▸ Work instruction:
From the entries that follow, report every line in which "agent" occurs.

::: Records to process :::

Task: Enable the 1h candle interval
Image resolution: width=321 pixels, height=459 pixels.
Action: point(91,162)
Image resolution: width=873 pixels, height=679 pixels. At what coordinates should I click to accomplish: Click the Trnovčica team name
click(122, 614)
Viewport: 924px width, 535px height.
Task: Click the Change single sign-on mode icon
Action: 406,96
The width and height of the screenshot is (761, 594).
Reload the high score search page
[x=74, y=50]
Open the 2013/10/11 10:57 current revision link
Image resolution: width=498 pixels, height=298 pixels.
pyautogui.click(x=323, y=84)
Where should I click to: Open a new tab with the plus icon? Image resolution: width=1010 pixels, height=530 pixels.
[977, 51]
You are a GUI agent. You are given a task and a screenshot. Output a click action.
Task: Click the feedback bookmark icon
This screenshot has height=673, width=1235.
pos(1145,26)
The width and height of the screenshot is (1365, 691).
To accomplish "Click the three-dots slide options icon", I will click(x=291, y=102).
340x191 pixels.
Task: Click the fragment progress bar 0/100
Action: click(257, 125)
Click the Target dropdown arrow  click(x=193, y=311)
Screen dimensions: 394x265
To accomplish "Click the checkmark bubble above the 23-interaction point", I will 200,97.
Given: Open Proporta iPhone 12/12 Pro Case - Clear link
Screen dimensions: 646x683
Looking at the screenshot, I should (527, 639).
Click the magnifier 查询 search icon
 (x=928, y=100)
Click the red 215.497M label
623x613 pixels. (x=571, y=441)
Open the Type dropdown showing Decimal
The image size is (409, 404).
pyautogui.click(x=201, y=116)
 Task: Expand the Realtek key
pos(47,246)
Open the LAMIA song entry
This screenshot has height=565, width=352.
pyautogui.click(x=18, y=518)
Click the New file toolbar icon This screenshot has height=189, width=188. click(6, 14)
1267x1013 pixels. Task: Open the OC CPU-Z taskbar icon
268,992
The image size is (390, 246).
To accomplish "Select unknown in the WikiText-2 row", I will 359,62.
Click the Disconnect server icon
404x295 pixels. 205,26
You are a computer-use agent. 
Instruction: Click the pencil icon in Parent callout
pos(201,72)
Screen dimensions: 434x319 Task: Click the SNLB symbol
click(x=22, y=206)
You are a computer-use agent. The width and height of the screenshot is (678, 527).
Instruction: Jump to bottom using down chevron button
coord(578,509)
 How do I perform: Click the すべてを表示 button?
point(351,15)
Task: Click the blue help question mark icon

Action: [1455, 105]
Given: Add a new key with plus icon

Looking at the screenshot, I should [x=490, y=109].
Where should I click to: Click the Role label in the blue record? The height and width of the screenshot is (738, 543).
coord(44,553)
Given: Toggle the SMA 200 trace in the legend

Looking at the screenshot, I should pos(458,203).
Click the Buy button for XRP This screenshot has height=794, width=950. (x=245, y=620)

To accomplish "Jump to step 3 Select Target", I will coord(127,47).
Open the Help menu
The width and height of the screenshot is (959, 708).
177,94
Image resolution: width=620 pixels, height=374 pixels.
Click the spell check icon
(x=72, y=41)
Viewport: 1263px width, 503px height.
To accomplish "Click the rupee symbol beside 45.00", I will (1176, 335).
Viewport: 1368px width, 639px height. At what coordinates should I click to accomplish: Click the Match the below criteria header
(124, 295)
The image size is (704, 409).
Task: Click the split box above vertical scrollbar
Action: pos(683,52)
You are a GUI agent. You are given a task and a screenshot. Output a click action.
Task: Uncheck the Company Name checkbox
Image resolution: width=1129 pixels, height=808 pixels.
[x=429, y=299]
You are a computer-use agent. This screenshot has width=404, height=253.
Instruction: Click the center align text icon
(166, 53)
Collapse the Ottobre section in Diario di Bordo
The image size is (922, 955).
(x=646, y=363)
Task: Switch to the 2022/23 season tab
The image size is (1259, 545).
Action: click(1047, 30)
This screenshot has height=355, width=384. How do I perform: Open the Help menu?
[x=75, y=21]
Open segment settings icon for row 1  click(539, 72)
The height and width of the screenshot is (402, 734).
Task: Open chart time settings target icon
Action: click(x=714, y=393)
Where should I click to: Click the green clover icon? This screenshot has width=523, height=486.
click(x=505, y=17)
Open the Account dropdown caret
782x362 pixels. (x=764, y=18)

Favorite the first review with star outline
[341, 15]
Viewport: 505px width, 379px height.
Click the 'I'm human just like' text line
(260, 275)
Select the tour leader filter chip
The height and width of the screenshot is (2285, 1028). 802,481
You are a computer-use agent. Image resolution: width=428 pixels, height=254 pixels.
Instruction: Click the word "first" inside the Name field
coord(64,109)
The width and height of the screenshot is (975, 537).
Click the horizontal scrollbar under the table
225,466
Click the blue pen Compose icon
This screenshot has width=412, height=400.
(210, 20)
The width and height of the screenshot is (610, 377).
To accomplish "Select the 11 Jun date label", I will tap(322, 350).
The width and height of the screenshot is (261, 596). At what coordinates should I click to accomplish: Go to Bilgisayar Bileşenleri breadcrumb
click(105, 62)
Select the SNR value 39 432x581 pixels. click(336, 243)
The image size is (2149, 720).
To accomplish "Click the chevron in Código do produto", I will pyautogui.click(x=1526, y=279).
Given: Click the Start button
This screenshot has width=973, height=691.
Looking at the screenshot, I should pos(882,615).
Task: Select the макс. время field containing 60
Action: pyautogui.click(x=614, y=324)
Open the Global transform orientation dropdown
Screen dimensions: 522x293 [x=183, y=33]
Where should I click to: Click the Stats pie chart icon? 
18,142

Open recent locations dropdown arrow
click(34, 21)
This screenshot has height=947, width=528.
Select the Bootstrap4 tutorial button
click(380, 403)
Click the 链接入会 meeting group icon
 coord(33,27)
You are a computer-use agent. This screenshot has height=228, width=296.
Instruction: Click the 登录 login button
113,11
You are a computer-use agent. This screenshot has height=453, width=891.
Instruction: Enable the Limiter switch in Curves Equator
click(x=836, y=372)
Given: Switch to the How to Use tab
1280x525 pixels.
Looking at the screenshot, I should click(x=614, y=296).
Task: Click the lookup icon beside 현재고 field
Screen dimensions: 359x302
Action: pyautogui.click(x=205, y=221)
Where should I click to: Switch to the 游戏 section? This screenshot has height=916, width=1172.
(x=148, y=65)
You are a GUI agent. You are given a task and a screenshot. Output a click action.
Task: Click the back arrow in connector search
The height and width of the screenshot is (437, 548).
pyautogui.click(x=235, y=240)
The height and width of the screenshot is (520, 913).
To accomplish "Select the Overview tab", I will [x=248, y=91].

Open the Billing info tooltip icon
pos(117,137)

:::

▸ Output for this exercise:
You are a GUI agent. You are given a task and a screenshot. Output a click action.
You are a computer-use agent. 
You are a computer-use agent. The width and height of the screenshot is (678, 527).
You are a GUI agent. You are given a task and a screenshot. Output a click action.
You are a computer-use agent. This screenshot has width=404, height=253.
You are a computer-use agent. Image resolution: width=428 pixels, height=254 pixels.
You are a computer-use agent. This screenshot has height=228, width=296.
You are a computer-use agent. This screenshot has height=453, width=891.
You are a GUI agent. You are given a task and a screenshot. Output a click action.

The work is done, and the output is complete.